Selamat Datang Bogorian!

Wujudkan Ketahanan Pangan, Yantie Rachim Dorong Pemanfaatan Pekarangan Rumah

Ketua Tim Penggerak Pemberdayaan dan Kesejahteraan Keluarga (TP PKK) Kota Bogor, Yantie Rachim mendorong pemanfaatan lahan pekarangan rumah sebagai langkah nyata dalam memperkuat ketahanan dan kemandirian pangan keluarga.

Hal ini disampaikannya saat menghadiri sekaligus menjadi narasumber dalam kegiatan bincang-bincang pada acara Virtual Literacy Bridge Pangan yang digelar di Kebun Kelompok Wanita Tani (KWT) Asri GWKP, Jalan Aiptu Mimit Tahudib, Kota Bogor, Rabu (25/6/2025).

Kegiatan ini merupakan kolaborasi antara TP PKK Kota Bogor dan Balai Besar (BB) Pustaka Pertanian Kementerian Pertanian yang berada di Kota Bogor.
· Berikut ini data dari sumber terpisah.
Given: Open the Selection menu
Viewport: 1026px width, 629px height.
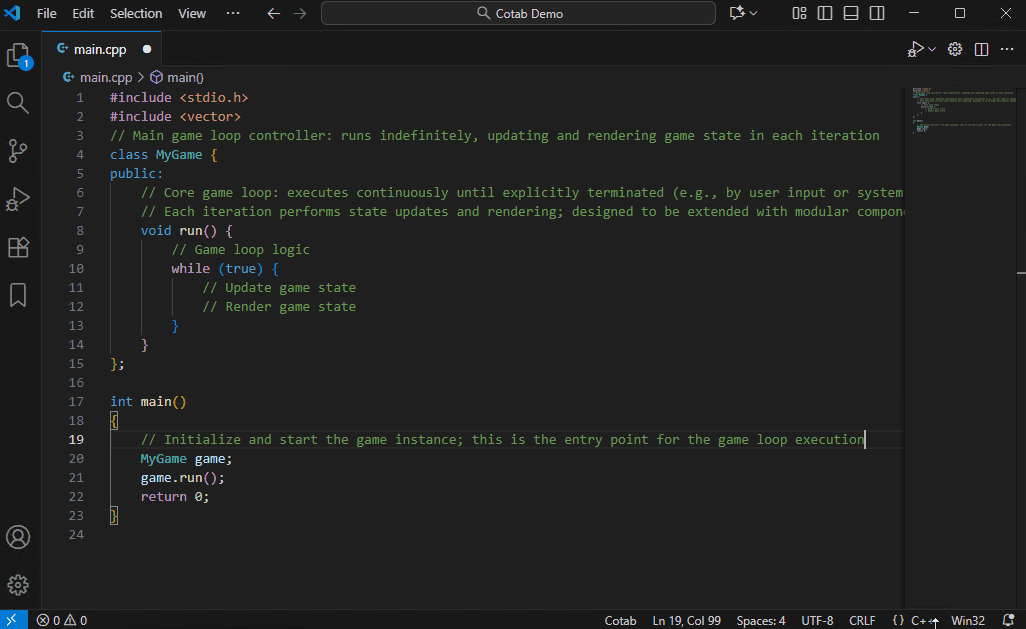Looking at the screenshot, I should click(x=136, y=14).
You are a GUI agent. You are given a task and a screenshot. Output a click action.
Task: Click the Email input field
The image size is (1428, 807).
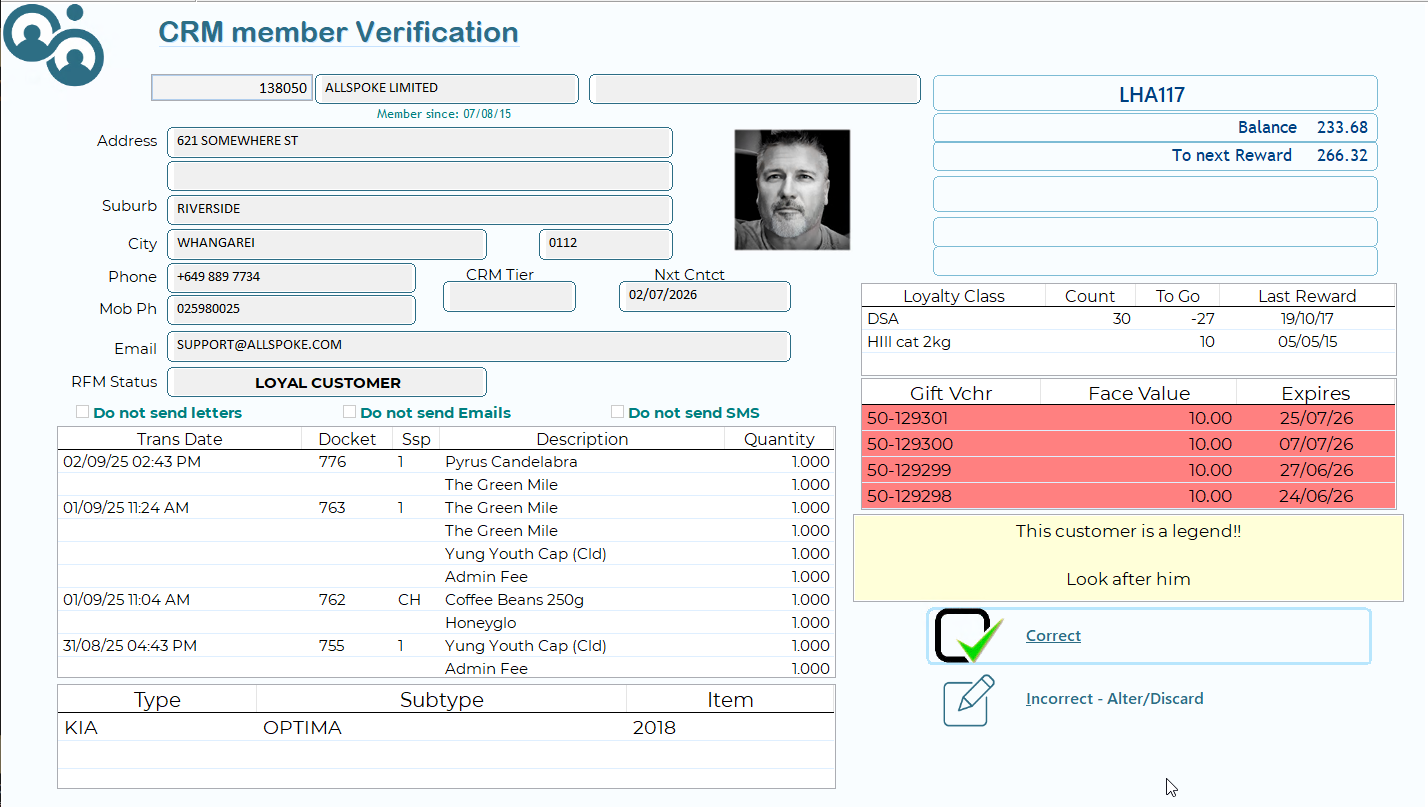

Yantie Rachim menyampaikan bahwa kegiatan ini menjadi peluang bagi masyarakat untuk belajar sekaligus memperkuat sinergi antara PKK, KWT, dan berbagai pihak dalam mendukung ketahanan pangan.

Menurutnya, ketahanan dan kemandirian pangan hanya bisa terwujud jika seluruh lapisan masyarakat, termasuk kader PKK dan anggota KWT, turut terlibat aktif.

“Kami bangga ya, karena dari PKK Kota Bogor diberi kesempatan untuk mengisi satu sesi terkait KWT dan PKK. Ini sangat bermanfaat, apalagi berhubungan langsung dengan ketahanan pangan keluarga,” ujar Yantie Rachim.

Di tengah suasana bincang-bincang yang edukatif, Yantie Rachim menjelaskan bahwa kegiatan ini juga mendukung program unggulan TP PKK, yakni Amalkan dan Kukuhkan Halaman Asri, Teratur, Indah, dan Nyaman (Aku Hatinya PKK), yang mengajak masyarakat untuk mengubah pekarangan rumah menjadi sumber pangan.

“Melalui kegiatan seperti ini, kami ingin masyarakat paham bahwa pekarangan rumah bukan hanya tempat tanaman hias. Kalau dimanfaatkan dengan baik, itu bisa jadi sumber pangan yang sehat dan hemat,” ucapnya.

Tak hanya itu, ia juga menyampaikan rencana lanjutan TP PKK Kota Bogor untuk menggelar edukasi khusus mengenai Edible Garden dan tanaman obat keluarga.

“Edukasi tentang tanaman obat keluarga ini penting agar masyarakat tidak hanya mengobati saat sudah sakit, tetapi mulai dari mengonsumsi yang sehat-sehat sebagai bentuk pencegahan,” jelas Yantie Rachim.

Sementara itu, Guru Besar Ekologi Lanskap dan Manajemen Lingkungan IPB, Prof. Hadi Susilo Arifin yang hadir sebagai narasumber, menegaskan bahwa ketahanan pangan dimulai dari keluarga sebagai unit terkecil dalam masyarakat.

“Kalau keluarga sudah mandiri pangan, akan berkembang ke RT, RW, kelurahan, kecamatan, kota, hingga provinsi dan dunia. PKK punya peran besar dalam mengedukasi keluarga soal ketahanan pangan,” tegasnya.

Ia juga menyampaikan harapannya agar gerakan hijau di pekarangan rumah, yang saat ini digerakkan oleh PKK dan KWT, dapat menyebar luas, seperti "virus baik" ke seluruh negeri.

“Gerakan ini harus masif. Kita butuh sinergi dari akademisi, pebisnis, pemerintah, komunitas, dan media untuk bergerak bersama,“ tutup Hadi.